July 18, 2012 Updated Jul 18, 2012 at 3:25 PM PDT

Fast food chain Chick-Fil-A has been accused of being anti-gay for supporting organizations such as Focus on the Family, which oppose gay marriage.

Company president Dan Cathy said this week that his company is “guilty as charged.”

In an interview with the Baptist Press, Cathy said Chick-Fil-A is “very much supportive of the family - the biblical definition of the family unit. We are a family-owned business, a family-led business, and we are married to our first wives.

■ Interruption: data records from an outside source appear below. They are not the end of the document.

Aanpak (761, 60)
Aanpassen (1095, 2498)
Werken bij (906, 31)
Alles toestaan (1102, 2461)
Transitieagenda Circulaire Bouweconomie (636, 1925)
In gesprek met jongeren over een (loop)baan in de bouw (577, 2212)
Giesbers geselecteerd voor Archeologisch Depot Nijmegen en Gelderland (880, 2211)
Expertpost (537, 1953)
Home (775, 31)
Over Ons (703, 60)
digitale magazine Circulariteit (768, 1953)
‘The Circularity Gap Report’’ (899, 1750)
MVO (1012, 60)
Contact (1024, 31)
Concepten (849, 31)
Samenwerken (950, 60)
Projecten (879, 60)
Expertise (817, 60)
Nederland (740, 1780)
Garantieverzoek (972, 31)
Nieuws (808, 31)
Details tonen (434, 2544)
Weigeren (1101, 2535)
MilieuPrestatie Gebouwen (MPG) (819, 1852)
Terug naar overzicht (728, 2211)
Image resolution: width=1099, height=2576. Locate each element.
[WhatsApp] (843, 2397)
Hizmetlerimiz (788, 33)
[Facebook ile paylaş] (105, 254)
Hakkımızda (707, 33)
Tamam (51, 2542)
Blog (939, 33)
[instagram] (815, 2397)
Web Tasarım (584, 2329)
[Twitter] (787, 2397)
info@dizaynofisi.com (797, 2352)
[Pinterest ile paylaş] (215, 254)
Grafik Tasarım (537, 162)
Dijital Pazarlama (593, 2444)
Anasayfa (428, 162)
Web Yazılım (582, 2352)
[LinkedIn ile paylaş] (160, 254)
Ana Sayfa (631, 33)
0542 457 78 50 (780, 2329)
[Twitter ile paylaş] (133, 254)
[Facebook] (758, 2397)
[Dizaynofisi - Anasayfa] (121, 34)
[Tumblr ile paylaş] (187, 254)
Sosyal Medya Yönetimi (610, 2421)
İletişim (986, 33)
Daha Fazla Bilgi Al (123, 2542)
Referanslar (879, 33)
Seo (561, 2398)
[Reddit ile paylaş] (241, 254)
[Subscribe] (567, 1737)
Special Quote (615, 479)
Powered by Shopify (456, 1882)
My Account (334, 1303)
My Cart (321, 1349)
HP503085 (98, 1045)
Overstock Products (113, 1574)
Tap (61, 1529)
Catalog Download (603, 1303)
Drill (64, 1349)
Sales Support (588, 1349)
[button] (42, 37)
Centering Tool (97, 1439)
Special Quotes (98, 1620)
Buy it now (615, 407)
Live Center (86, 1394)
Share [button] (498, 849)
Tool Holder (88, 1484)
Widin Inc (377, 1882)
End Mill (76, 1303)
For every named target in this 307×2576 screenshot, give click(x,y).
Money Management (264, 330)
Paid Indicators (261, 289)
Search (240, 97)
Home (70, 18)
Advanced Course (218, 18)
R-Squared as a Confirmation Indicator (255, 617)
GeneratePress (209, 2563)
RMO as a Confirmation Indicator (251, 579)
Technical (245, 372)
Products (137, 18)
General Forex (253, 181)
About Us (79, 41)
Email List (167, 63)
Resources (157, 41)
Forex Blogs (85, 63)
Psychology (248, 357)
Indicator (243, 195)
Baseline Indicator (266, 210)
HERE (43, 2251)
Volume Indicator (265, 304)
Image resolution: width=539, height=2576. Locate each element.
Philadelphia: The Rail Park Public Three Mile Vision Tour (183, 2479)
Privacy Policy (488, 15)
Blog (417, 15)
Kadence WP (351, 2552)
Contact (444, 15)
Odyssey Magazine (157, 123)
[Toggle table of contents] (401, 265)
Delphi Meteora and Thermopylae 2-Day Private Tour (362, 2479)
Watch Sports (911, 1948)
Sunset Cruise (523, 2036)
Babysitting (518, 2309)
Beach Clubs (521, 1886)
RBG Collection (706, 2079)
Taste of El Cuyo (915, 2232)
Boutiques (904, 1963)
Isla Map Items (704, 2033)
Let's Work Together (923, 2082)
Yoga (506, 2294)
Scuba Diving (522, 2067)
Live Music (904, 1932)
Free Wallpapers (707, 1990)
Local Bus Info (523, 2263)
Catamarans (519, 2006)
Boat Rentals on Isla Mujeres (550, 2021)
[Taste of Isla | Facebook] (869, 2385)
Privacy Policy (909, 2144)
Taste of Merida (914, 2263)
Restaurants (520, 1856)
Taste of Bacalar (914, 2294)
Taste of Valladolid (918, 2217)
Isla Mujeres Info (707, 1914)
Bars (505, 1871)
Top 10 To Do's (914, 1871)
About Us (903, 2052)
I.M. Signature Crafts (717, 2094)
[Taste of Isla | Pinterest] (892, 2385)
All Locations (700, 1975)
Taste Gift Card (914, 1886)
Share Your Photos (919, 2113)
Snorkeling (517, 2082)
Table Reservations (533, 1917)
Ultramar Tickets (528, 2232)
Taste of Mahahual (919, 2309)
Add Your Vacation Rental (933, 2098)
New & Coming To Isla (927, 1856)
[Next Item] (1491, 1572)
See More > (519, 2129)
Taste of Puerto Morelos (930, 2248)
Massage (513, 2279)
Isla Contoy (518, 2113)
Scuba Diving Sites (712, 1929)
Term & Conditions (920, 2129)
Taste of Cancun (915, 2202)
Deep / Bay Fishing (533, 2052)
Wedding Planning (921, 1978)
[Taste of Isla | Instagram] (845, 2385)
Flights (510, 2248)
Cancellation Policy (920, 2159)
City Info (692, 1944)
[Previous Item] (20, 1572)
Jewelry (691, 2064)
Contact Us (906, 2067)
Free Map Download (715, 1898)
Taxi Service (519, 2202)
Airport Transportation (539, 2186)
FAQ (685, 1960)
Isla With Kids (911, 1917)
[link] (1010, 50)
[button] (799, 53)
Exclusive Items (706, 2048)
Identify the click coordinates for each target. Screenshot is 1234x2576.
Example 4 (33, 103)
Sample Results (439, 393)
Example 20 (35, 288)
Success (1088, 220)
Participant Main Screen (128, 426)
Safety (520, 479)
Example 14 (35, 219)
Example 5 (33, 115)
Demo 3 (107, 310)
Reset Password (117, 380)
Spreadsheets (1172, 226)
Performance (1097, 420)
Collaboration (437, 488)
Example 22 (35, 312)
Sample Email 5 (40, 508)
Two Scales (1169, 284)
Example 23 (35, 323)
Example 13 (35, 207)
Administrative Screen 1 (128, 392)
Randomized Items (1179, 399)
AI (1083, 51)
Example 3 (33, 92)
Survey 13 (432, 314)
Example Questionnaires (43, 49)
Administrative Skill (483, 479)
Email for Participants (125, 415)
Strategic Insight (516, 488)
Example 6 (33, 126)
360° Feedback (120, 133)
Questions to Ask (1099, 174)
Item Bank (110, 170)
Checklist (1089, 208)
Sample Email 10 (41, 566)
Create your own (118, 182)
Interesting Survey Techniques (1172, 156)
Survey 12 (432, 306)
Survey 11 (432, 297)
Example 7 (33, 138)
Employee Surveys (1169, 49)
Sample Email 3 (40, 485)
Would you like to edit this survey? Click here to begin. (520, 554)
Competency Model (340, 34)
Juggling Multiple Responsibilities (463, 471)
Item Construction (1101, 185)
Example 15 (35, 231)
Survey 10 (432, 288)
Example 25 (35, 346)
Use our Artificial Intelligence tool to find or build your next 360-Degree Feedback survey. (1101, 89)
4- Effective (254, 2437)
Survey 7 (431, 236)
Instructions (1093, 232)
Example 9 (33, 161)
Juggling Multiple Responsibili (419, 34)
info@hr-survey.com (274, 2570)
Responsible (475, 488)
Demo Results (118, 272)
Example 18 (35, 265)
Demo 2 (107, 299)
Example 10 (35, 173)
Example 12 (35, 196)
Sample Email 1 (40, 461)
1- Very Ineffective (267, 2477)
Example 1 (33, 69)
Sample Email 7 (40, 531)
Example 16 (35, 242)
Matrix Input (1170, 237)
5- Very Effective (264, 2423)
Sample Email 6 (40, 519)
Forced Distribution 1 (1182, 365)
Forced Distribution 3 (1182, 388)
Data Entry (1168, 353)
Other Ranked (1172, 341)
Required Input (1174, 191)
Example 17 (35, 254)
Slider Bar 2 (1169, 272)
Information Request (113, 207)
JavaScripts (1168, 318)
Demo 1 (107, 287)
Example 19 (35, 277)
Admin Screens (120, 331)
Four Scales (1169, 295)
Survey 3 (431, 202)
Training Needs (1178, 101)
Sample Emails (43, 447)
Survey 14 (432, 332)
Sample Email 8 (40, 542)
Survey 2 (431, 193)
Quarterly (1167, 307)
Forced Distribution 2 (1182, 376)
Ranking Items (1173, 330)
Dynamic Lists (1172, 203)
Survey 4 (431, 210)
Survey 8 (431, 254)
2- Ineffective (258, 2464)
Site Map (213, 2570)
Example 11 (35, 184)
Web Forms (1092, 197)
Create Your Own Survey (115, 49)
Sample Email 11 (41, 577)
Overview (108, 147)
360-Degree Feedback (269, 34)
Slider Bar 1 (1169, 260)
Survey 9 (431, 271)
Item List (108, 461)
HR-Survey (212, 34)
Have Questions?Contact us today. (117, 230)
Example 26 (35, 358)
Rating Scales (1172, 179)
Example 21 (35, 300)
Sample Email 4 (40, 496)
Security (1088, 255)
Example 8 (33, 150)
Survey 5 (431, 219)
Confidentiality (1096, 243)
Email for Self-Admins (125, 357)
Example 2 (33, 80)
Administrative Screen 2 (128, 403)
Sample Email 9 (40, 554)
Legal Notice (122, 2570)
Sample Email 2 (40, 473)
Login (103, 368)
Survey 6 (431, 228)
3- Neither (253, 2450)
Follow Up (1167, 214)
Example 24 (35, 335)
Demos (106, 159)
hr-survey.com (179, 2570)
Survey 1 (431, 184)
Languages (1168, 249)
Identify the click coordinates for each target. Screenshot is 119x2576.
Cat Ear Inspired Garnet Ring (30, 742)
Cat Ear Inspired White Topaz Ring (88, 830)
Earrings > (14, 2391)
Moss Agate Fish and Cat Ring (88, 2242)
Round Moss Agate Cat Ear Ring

We give God thanks for that.”

The chain, founded in 1946 by Cathy’s father, S. Truett Cathy, donated a total of $2 million to anti-gay groups including the Marriage & Family Foundation and the Family Research Council in 2010, according to Business Insider.

Chick-Fil-A gave another $2 million to many of the same organizations in 2009.

The donations, made through the company’s charity organization, WinShape, prompted Boston’s Northeastern University to scrap plans for a Chick-Fil-A on its campus earlier this year.

Despite a corporate statement declaring that the purpose of Chick-Fil-A is “to glorify God by being a faithful steward of all that is entrusted to us,” Cathy told the Baptist Press that it isn’t a Christian business.

Christianity “is about a personal relationship,” he said. “Companies are not lost or saved, but certainly individuals are. But as an organization we can operate on biblical principles.”